BEGIN Record excerpts

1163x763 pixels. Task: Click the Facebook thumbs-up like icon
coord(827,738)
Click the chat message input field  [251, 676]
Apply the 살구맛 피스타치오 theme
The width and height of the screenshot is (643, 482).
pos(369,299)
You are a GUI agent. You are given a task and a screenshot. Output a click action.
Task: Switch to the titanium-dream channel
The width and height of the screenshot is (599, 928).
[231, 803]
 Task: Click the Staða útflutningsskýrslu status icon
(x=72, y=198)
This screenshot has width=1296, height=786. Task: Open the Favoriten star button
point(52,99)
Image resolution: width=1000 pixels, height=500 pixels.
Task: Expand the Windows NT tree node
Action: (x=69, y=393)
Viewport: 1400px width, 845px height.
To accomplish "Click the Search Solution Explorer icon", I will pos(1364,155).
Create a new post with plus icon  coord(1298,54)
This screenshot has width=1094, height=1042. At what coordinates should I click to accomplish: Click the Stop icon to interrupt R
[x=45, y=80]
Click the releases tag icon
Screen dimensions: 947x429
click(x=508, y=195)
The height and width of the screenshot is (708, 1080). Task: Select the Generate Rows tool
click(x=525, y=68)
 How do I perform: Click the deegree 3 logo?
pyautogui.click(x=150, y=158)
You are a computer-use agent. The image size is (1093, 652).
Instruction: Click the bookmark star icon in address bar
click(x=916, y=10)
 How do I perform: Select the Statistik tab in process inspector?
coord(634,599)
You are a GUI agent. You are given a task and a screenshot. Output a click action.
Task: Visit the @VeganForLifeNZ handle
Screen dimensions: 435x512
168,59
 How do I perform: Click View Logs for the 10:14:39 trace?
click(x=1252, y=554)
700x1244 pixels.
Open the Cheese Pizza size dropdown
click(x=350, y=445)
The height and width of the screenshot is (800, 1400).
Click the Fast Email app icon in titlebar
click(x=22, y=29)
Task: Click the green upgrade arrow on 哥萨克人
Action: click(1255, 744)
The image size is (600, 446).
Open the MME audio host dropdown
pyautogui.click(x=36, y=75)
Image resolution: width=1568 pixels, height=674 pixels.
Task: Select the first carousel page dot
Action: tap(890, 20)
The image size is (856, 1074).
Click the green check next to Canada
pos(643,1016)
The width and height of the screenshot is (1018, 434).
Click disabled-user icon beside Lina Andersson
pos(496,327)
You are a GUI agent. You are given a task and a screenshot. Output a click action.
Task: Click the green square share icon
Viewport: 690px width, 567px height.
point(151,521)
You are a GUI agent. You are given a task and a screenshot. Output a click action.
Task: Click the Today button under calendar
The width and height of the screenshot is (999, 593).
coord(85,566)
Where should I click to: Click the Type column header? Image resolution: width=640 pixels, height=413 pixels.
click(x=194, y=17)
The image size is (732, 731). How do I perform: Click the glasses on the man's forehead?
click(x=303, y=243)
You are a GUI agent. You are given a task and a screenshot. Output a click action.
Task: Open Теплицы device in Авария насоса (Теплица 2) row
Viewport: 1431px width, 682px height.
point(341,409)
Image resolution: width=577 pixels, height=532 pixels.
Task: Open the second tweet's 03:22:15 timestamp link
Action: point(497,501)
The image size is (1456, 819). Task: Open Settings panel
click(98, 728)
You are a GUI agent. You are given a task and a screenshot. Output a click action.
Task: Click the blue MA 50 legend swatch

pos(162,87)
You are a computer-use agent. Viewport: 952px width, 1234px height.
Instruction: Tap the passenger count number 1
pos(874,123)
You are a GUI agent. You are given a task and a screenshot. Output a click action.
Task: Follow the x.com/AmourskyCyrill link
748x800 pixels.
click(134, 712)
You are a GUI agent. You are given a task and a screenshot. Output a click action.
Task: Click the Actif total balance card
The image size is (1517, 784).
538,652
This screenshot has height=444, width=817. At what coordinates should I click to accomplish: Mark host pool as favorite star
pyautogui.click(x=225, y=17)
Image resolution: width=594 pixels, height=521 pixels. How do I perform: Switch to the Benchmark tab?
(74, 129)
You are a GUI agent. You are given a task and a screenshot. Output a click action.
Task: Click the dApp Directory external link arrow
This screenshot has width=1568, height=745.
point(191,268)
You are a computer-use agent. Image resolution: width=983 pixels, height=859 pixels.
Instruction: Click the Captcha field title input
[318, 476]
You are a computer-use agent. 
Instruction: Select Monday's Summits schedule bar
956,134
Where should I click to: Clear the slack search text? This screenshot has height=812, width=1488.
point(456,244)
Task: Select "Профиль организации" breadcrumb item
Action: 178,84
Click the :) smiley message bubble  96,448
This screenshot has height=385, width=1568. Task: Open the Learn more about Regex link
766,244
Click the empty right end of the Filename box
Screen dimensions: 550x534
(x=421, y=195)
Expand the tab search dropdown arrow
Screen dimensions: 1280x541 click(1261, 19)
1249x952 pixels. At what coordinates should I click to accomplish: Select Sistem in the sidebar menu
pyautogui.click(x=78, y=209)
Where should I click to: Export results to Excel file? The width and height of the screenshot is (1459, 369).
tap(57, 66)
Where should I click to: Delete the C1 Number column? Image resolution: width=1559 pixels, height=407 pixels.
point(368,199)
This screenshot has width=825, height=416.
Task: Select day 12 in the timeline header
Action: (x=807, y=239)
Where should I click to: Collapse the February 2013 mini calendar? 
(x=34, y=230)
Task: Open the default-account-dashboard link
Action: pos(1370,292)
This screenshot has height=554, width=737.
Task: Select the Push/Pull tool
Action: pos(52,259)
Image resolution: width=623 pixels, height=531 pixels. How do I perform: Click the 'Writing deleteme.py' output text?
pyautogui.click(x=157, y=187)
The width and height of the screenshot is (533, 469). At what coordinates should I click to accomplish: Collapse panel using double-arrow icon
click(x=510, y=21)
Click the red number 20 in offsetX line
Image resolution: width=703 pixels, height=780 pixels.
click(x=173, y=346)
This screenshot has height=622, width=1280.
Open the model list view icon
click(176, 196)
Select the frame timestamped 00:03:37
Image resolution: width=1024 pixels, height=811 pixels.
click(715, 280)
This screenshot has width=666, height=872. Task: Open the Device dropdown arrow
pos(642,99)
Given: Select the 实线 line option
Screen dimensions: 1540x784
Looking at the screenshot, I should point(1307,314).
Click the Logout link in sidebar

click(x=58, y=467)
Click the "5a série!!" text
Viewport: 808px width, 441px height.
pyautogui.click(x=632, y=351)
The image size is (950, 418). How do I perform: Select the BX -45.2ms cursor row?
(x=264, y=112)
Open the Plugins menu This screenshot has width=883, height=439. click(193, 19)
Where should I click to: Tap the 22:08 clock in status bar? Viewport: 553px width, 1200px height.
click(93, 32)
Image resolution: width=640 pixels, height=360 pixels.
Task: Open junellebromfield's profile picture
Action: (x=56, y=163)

END Record excerpts

#### [Task to carry out]
From the line holding "The height and width of the screenshot is (800, 1400)." to the line holding "The image size is (856, 1074).", inclusive, restate each line above exactly as written.

#### [Solution for this task]
The height and width of the screenshot is (800, 1400).
Click the Fast Email app icon in titlebar
click(x=22, y=29)
Task: Click the green upgrade arrow on 哥萨克人
Action: click(1255, 744)
The image size is (600, 446).
Open the MME audio host dropdown
pyautogui.click(x=36, y=75)
Image resolution: width=1568 pixels, height=674 pixels.
Task: Select the first carousel page dot
Action: tap(890, 20)
The image size is (856, 1074).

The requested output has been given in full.